Which is good news as Iceland is an amazing country. I absolutely loved my time there, and as much as I did enjoy the volcanic side of things, I much preferred seeing all of the waterfalls along the South Coast.

Sunlight filters through the mist of Seljalandsfoss waterfall in Iceland, highlighting its powerful cascade and the vibrant moss-covered cliffs.

You also get to see Eyjafjallajökull, the volcano that did erupt in 2010 causing all of the disruption in a south coast tour of Iceland.

So to summarise, yes Iceland is still safe to visit. You just won’t be able to go anywhere near the volcano that’s about to erupt, obviously.

The answer is no, you shouldn’t cancel your trip to Iceland.

Iceland is a beautiful country, and you should still look forward to your trip. It’s one of my favourite trips I have ever taken.

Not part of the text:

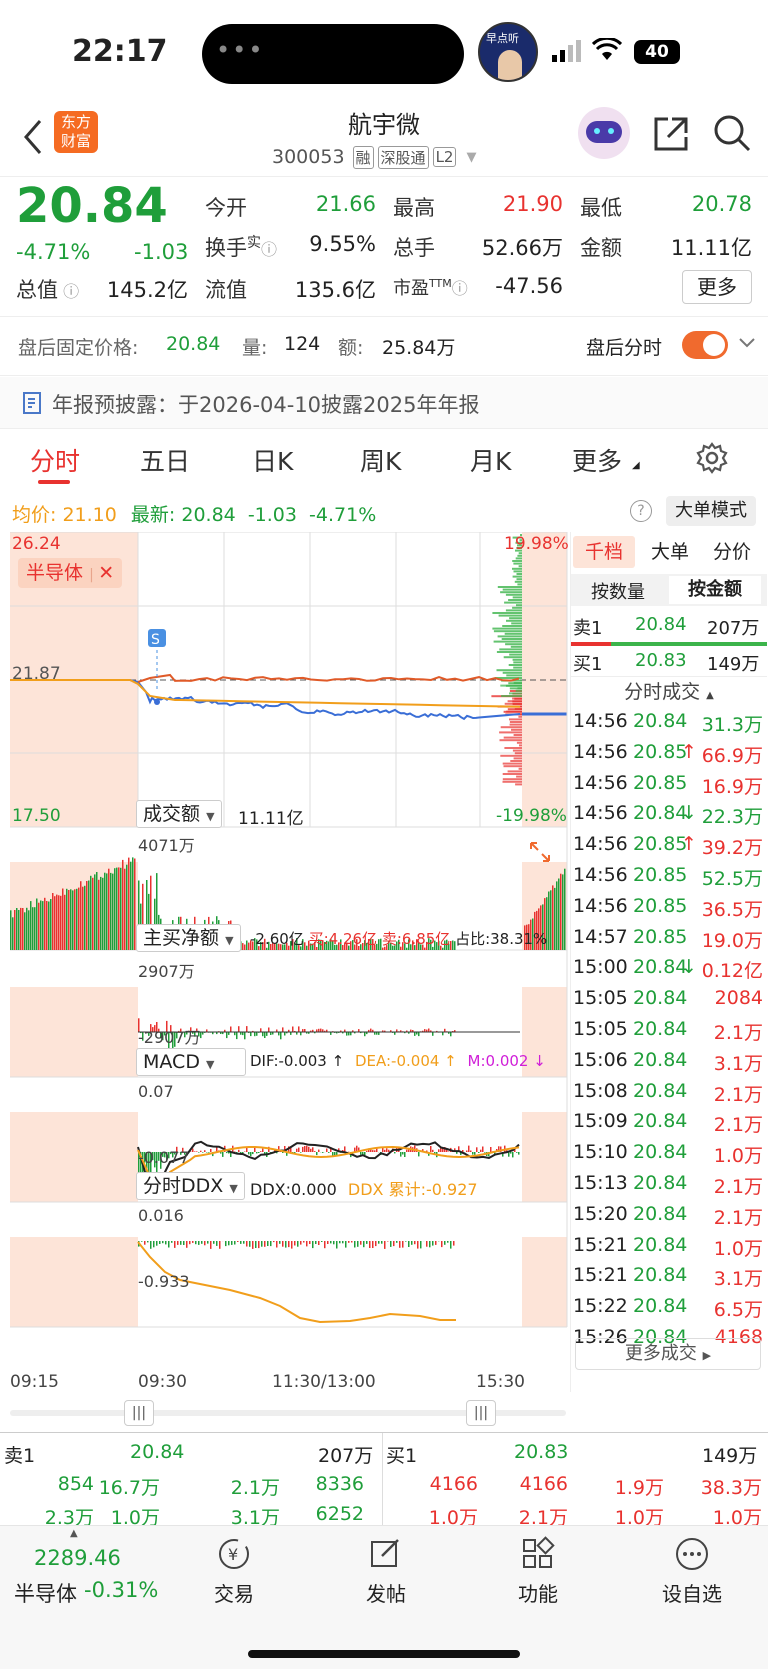 This screenshot has width=768, height=1669. What do you see at coordinates (374, 157) in the screenshot?
I see `stock-code-row: 300053 融 深股通 L2 ▼` at bounding box center [374, 157].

Final Thoughts: Travelling to Iceland

So even though there is about to be an eruption in Iceland, it’s still safe to visit.

The volcano is unlikely to produce any ash causing disruptions to air traffic, and there is only one part of Iceland out of bounds which is the small fishing village of Grindavik.

Don’t cancel your trip to Iceland- go and have an amazing time. It’s an extraordinary place to visit!